You can make your favorite recipes more healthful without sacrificing any convenience or taste by using different ingredients! Here are some examples:
• Decrease the amount of oil, butter and trans-fat-free margarine called for in a recipe by half, and replace it with pureed vegetables or fruits (such as canned pumpkin, mashed overripe banana, or unsweetened applesauce). Instead of basting a food in oil or drippings, use a small amount of fruit juice or a low-sodium vegetable broth.
• Use whole wheat flour for half of the white flour. Use brown rice instead of white rice.

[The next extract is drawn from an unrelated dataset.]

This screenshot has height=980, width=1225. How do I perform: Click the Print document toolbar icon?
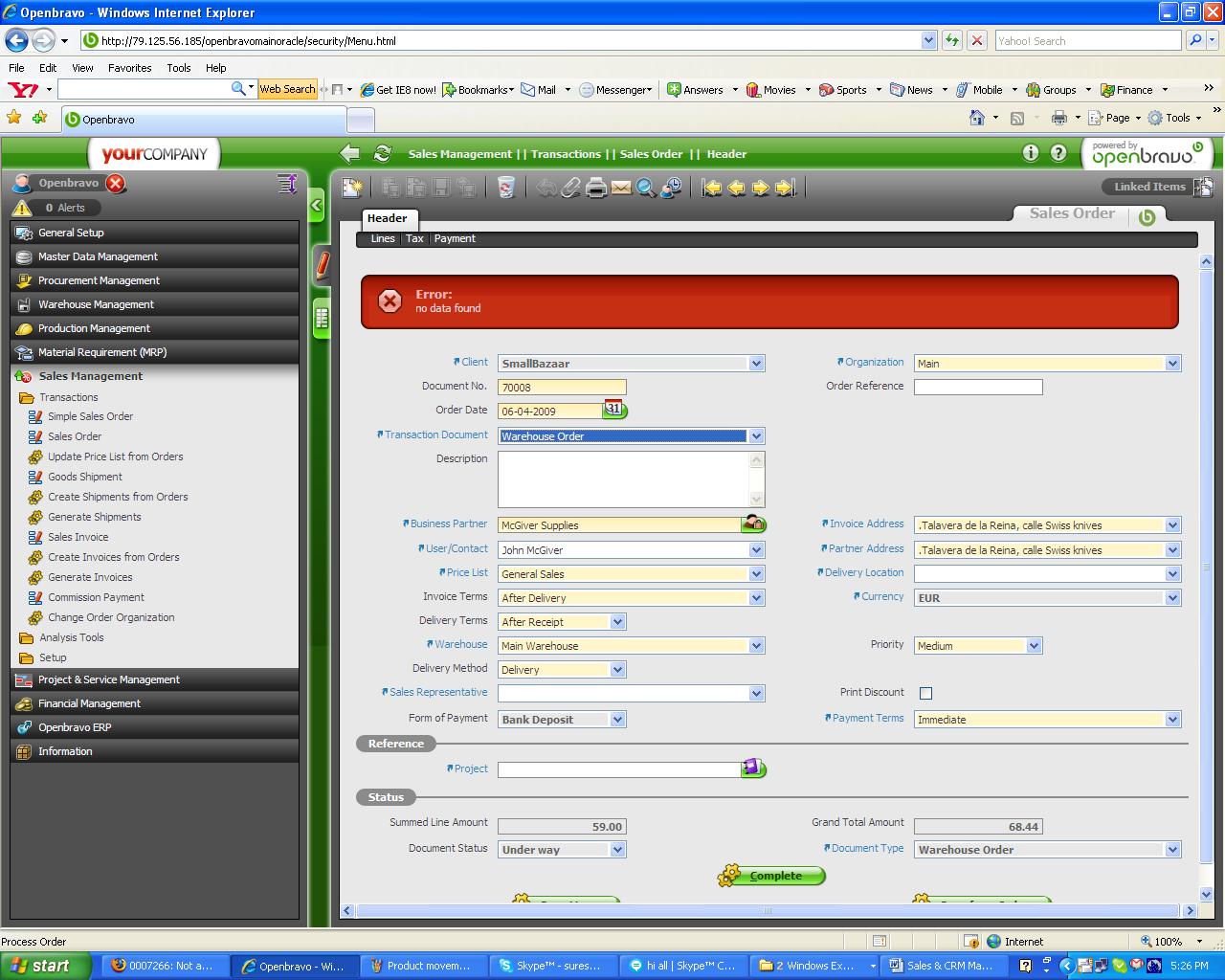[596, 188]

• Use plain regular or Greek yogurt instead of sour cream or mayonnaise in cold sauces, dips and salad dressing. This will reduce the fat and increase the protein and calcium.
• Instead of fatty meats, use more cooked dry beans, fish, skinless poultry, and extra-lean cuts of meats (such as round or loin).
Source: Extension Human Nutrition, Kansas State University
For festive feasts and happy
holidays, keep food safety in mind
What is the most important ingredient in any holiday feast? Food safety! Babies, young children and older adults are especially prone to getting sick, or even dying, from food borne illnesses. Make your holiday meals and snacks as safe as possible by using these easy tips:
Clean. Wash hands, cooking equipment and work area often.
Separate raw foods and their juices from foods that won’t be cooked.
Thaw all perishable foods in the refrigerator, not at room temperature.
Do not rinse raw poultry or meats before cooking them.
Rinse fresh fruits and vegetables under cool running water before use.
Cook foods to the right temperature. Use a meat thermometer to be sure that they have reached a safe internal temperature. Color is not a good indicator of doneness.
Don’t have one? Buy yourself an early Christmas gift! Thermometers cost under $10. Find them at grocery stores and hardware or discount stores.
Cook all turkey and chicken, and reheat leftovers, to at least 165 degrees F.
Cook raw ground beef, pork and lamb to at least 160 degree F.
Cook roasts, steaks and chops to at least 145 degrees F., then let them rest for three minutes.
Cook fin fish and shell fish until the flesh is opaque.
Keep hot foods at 140 degrees F. or hotter. Keep cold foods at 40 degrees F. or colder.
If your serving times will be extended, serve small amounts and replenish them every hour with fresh platters of back-up foods that you have kept in the refrigerator or oven. Serve cold foods in bowls nestled into larger bowls of clean ice. Use slow cookers to keep your hot foods hot.
Chill perishable leftovers within two hours. Cover and refrigerate or freeze them in shallow containers so that they cool quickly.
Use or freeze refrigerated leftovers within four days.